-- Opening Marker --

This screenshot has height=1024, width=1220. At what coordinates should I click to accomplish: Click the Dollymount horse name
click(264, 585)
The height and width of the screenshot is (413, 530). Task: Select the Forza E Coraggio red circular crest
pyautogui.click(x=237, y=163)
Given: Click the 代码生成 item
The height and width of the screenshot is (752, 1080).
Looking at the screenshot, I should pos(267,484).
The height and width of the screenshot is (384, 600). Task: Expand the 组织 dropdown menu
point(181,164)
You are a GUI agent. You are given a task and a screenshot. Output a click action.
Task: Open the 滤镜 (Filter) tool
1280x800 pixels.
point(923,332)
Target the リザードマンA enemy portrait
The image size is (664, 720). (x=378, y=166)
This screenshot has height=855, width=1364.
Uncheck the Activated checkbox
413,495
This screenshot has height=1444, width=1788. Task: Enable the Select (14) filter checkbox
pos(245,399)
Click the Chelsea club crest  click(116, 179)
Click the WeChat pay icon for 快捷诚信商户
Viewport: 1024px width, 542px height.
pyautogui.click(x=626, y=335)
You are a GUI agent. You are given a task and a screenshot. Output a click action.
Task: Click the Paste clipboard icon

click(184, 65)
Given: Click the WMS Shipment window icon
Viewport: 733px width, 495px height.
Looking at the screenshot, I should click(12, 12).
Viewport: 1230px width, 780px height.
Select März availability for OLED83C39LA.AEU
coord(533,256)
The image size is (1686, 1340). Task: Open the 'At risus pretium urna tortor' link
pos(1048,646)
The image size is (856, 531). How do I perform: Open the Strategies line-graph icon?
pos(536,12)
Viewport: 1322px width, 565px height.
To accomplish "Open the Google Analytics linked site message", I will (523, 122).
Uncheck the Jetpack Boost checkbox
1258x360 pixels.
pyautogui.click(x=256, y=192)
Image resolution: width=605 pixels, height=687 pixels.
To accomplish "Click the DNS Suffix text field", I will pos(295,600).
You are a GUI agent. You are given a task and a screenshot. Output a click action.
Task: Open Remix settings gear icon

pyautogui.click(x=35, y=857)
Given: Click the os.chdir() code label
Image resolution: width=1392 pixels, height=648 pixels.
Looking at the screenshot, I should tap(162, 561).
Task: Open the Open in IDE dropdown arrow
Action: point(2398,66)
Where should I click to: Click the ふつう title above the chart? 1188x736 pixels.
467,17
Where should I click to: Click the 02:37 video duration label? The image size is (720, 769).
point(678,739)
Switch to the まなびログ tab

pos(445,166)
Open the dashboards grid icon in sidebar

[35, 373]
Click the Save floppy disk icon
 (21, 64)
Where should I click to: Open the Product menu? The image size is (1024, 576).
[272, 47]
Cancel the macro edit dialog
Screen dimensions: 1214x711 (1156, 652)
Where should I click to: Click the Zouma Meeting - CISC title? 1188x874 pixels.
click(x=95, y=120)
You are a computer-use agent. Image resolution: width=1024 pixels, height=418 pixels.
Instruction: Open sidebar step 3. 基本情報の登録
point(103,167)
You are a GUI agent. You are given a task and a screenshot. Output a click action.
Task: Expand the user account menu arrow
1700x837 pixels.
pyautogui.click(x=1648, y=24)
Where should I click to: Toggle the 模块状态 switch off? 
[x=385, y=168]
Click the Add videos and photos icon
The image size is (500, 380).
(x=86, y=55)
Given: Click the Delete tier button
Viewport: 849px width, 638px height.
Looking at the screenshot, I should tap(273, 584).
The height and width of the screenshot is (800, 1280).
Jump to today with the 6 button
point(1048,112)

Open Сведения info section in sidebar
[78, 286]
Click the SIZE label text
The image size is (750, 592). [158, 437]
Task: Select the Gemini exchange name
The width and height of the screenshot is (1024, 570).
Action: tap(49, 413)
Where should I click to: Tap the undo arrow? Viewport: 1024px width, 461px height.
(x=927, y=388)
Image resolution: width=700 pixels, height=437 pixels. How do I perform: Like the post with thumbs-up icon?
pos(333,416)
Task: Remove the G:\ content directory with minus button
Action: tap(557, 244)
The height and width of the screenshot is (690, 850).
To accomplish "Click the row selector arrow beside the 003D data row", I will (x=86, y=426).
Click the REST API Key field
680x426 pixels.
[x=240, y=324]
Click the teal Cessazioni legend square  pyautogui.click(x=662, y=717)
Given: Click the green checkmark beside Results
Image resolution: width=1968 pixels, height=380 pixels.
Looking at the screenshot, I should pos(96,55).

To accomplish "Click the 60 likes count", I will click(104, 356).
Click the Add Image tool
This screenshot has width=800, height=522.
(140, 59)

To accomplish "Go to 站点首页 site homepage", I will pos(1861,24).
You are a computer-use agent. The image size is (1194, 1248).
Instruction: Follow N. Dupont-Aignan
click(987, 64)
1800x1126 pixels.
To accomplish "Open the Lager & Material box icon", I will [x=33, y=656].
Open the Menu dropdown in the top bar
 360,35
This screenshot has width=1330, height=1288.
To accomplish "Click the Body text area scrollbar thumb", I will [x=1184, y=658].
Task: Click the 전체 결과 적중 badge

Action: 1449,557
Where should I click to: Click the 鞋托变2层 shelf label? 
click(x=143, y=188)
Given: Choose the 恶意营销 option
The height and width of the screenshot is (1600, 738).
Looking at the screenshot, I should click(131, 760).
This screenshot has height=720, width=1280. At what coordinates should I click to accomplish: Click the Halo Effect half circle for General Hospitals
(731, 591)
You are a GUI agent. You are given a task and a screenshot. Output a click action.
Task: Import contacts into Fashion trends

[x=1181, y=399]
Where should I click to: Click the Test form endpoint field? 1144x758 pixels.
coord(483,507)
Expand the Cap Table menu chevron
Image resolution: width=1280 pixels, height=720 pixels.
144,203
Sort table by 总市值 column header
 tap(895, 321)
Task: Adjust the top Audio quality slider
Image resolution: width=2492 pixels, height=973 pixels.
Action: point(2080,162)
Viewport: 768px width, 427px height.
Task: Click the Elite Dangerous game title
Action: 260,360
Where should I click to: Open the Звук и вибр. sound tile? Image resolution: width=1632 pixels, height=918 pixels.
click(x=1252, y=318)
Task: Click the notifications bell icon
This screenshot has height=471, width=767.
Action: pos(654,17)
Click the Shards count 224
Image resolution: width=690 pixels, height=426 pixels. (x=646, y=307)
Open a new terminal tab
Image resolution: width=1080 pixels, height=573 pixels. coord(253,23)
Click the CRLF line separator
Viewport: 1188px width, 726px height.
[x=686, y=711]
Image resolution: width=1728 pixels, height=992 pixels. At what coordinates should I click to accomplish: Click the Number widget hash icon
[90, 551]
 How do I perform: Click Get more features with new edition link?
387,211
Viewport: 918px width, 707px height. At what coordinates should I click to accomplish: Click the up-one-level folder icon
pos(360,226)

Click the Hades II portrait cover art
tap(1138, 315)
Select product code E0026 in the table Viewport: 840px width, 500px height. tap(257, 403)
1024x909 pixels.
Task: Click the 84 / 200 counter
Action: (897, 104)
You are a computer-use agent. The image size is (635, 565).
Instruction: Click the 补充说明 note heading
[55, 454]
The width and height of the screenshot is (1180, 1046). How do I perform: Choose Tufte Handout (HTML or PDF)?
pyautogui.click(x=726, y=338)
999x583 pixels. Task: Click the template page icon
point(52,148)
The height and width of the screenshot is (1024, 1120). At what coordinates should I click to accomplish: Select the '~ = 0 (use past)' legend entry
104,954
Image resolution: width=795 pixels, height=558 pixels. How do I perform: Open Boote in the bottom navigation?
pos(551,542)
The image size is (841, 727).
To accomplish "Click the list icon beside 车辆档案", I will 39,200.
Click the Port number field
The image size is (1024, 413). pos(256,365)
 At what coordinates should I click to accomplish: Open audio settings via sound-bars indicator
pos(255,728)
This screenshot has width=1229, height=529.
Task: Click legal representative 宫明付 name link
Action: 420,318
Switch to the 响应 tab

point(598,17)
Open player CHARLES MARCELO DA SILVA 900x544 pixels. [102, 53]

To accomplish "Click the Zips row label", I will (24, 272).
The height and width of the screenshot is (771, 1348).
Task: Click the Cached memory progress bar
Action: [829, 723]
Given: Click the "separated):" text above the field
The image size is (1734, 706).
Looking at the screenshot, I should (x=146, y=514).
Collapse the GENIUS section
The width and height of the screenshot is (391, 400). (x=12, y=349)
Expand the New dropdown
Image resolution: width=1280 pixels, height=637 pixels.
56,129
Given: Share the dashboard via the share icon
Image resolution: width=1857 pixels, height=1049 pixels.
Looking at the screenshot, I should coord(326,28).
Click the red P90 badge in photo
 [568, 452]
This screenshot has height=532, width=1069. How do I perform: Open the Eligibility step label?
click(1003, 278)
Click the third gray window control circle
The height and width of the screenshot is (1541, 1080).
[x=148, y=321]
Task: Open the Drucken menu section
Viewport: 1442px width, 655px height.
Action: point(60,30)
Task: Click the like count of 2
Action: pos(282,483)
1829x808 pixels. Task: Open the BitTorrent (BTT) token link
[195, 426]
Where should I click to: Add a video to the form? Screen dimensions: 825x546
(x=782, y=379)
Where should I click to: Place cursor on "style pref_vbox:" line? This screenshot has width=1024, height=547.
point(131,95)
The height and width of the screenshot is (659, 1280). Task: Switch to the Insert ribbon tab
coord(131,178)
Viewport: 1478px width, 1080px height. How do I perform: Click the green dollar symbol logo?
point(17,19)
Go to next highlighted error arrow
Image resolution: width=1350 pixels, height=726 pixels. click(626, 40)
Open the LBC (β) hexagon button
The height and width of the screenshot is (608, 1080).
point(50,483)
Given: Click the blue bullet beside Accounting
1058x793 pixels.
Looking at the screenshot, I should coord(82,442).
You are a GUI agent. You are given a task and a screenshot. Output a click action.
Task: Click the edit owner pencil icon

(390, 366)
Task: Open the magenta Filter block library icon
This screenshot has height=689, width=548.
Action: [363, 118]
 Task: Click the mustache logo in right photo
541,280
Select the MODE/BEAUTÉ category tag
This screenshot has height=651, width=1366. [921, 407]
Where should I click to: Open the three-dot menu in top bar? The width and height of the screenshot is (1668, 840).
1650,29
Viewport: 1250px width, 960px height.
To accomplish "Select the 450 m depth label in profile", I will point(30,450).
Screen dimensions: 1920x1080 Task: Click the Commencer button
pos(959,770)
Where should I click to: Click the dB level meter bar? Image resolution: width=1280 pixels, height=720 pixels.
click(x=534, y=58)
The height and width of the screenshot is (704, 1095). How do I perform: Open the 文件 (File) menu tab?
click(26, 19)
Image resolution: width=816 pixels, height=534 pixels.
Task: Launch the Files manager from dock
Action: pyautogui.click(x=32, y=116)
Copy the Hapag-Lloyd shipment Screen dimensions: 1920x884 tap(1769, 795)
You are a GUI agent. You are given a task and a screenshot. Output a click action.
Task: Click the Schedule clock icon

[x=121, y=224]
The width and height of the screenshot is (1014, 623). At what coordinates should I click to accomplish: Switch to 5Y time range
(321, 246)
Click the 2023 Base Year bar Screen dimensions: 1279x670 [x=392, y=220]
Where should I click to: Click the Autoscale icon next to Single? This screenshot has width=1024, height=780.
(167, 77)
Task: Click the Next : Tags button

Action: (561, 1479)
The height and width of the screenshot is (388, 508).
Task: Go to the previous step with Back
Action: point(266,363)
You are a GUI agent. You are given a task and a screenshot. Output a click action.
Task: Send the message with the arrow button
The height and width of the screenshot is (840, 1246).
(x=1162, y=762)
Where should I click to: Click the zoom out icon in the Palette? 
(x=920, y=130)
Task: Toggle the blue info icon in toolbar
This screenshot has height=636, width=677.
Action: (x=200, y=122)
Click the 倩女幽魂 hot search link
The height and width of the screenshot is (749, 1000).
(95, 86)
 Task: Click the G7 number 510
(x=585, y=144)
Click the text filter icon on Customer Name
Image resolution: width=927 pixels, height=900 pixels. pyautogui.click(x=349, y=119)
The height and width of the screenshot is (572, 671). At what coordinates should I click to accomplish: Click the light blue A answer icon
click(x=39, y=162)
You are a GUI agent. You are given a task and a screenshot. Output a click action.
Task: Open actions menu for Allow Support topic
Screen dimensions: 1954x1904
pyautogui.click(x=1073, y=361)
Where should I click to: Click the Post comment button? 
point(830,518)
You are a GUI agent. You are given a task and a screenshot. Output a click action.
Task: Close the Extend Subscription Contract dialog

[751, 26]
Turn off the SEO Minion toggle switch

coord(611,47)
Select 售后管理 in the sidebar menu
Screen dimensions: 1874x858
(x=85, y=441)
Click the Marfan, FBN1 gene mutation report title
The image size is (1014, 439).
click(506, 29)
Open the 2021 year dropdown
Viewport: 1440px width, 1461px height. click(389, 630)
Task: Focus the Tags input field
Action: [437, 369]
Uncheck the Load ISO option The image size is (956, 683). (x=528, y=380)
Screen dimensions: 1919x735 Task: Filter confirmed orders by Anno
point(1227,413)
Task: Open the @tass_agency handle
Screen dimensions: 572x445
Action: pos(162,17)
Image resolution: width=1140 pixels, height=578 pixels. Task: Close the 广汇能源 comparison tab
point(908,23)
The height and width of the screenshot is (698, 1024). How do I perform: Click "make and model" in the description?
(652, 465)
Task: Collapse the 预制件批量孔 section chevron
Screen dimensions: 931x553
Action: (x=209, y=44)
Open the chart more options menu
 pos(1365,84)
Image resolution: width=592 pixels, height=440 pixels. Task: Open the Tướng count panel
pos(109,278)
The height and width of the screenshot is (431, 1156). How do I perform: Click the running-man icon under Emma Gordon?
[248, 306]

-- Closing Marker --

EXERCISE PROMPT :: All lines from the one containing "Open the chart more options menu" to the end of the records are to be duplicated exactly, and no other lines are to be given.

REPLY TO THE TASK ::
Open the chart more options menu
 pos(1365,84)
Image resolution: width=592 pixels, height=440 pixels. Task: Open the Tướng count panel
pos(109,278)
The height and width of the screenshot is (431, 1156). How do I perform: Click the running-man icon under Emma Gordon?
[248, 306]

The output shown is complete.